Testing Immunotherapy Versus Observation in Patients With HPV Throat Cancer

  • STATUS
    Recruiting
  • End date
    Jan 1, 2027
  • participants needed
    744
  • sponsor
    National Cancer Institute (NCI)
Updated on 4 December 2020
Investigator
Site Public Contact
Primary Contact
Epic Care Cyberknife Center (0.9 mi away) Contact
+490 other location

Summary

This phase II/III trials studies whether maintenance immunotherapy (nivolumab) following definitive treatment with radiation and chemotherapy (cisplatin) result in significant improvement in overall survival (time being alive) and progression-free survival (time being alive without cancer) for patients with intermediate risk human papillomavirus (HPV) positive oropharynx cancer (throat cancer) that has spread to nearby tissue or lymph nodes. Drugs used in chemotherapy such as cisplatin work in different ways to stop the growth of tumor cells, either by killing the cells, by stopping them from dividing, or by stopping them from spreading. Radiation therapy uses high energy rays to kill tumor cells and shrink tumors. Immunotherapy with monoclonal antibodies, such as nivolumab, may help the body's immune system attack the cancer, and may interfere with the ability of tumor cells to grow and spread. It is not yet known whether chemotherapy and radiation therapy followed by maintenance nivolumab therapy works better than chemotherapy and radiation therapy alone in treating patients with HPV positive oropharyngeal cancer.

Description

PRIMARY OBJECTIVES:

I. To assess the efficacy of concurrent definitive therapy followed by nivolumab compared with concurrent definitive therapy followed by observation in terms of progression-free survival (PFS). (Phase II) II. To assess the efficacy of concurrent definitive therapy followed by nivolumab compared with concurrent definitive therapy followed by observation in terms of overall survival (OS). (Phase III)

SECONDARY OBJECTIVES:

I. To further assess the efficacy of nivolumab compared with observation in terms of:

Ia. The relationship of baseline PD-L1 expression to clinical outcome. Ib. To evaluate the association of 12 week post therapy fludeoxyglucose F-18 (FDG) positron emission tomography(PET)/computed tomography (CT) with PFS and OS.
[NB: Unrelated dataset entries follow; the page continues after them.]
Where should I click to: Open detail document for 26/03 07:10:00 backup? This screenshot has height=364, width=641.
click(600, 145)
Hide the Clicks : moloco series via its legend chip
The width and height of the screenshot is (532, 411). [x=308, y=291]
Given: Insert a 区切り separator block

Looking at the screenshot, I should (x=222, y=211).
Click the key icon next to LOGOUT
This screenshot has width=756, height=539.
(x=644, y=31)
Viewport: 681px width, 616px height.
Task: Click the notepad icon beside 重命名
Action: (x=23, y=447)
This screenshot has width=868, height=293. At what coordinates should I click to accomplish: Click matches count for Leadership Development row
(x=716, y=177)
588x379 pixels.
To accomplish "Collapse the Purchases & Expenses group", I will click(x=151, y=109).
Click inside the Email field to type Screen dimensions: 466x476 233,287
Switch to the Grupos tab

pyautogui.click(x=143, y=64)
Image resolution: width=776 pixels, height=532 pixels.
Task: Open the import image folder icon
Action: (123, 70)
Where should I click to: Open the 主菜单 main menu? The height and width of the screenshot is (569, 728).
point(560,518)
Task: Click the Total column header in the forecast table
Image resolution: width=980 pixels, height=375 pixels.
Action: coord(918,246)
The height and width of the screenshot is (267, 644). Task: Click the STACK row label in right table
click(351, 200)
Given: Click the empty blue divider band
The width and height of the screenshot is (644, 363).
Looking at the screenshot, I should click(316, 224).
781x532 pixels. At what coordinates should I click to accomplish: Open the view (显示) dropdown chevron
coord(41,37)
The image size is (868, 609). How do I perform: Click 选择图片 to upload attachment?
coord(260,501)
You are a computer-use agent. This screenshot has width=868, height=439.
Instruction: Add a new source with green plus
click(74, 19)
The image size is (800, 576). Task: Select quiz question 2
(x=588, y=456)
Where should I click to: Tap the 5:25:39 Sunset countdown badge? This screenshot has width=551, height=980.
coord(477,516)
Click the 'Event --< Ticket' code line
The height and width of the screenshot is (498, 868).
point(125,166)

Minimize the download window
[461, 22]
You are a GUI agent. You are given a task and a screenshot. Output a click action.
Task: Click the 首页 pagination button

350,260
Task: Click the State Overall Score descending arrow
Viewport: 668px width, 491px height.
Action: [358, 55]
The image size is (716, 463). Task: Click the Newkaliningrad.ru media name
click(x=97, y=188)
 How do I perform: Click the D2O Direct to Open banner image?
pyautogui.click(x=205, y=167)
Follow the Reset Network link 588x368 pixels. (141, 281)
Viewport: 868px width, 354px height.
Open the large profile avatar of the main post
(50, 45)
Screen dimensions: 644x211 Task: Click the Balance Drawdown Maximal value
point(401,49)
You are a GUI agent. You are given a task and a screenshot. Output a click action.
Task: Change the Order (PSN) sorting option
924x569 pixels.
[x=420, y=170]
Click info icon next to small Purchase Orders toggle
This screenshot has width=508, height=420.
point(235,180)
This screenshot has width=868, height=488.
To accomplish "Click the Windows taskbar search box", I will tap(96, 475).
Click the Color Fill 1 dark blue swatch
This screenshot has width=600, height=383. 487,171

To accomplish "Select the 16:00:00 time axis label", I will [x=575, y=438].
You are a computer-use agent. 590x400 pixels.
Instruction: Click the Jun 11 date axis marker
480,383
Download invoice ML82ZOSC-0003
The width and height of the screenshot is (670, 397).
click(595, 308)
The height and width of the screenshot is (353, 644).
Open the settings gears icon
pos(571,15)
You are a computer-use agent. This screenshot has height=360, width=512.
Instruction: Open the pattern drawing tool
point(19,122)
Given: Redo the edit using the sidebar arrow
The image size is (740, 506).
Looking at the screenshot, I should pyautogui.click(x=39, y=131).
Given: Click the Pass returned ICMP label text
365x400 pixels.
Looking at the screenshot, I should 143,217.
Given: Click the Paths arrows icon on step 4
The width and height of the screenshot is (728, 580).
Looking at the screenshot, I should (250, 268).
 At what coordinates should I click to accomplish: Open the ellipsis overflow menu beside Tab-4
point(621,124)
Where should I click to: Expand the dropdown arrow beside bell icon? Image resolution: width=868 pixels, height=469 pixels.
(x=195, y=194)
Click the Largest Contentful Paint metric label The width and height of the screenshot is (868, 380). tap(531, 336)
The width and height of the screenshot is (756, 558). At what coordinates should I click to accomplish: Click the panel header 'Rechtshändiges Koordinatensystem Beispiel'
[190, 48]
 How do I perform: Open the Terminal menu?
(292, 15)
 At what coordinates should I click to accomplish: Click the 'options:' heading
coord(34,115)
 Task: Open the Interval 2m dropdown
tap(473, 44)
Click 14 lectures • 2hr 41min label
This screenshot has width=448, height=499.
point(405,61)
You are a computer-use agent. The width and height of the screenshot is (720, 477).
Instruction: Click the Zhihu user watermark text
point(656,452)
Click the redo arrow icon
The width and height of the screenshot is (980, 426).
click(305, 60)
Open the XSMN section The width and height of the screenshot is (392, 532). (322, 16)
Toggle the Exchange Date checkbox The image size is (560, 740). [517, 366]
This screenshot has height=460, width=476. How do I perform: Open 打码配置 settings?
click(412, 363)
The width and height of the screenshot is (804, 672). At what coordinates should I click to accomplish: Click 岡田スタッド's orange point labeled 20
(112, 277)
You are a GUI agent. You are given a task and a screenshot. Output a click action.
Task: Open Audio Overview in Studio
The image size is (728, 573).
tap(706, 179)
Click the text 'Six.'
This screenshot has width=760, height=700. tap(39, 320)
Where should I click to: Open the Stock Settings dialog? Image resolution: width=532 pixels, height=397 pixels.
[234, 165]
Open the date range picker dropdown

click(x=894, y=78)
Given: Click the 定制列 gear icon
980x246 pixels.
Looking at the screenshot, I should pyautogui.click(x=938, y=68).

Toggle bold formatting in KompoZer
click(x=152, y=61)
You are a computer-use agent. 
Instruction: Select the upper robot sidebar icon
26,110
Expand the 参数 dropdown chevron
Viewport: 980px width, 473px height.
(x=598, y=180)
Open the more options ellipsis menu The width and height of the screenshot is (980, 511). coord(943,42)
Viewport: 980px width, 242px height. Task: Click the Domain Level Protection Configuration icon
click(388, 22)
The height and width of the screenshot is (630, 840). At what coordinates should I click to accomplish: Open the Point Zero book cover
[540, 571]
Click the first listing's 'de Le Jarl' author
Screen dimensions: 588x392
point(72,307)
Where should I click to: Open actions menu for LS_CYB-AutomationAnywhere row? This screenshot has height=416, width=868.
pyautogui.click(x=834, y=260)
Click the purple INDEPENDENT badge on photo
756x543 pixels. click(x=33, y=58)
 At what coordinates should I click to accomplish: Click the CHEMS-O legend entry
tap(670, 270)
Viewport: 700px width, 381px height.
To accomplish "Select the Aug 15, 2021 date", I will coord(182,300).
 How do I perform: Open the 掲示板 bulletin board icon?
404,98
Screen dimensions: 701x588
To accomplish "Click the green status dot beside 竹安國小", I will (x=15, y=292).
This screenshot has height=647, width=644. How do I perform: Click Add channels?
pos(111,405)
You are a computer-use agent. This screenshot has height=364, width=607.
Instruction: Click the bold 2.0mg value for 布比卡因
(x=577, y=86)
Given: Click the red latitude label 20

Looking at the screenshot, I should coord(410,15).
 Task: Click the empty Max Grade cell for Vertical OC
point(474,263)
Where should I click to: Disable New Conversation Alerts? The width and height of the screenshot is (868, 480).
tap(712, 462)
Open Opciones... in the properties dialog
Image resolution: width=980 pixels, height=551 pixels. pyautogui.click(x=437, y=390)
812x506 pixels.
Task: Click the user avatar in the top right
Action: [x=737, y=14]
Ic. To establish the prognostic value of standardized uptake value (SUV)max of primary tumor or neck nodal metastasis of baseline FDG PET/CT for OS (and/or PFS).

Id. To correlate SUVmax of primary tumor or nodal metastasis of baseline FDG PET/CT with PD-L1 expression (positive vs. negative).

Ie. To compare the PET based therapy response assessment (Hopkins criteria) to the Response Evaluation Criteria in Solid Tumors (RECIST) 1.1 assessment at 12 week post chemoradiation therapy, for patients who have a PET/CT scan at 12 weeks.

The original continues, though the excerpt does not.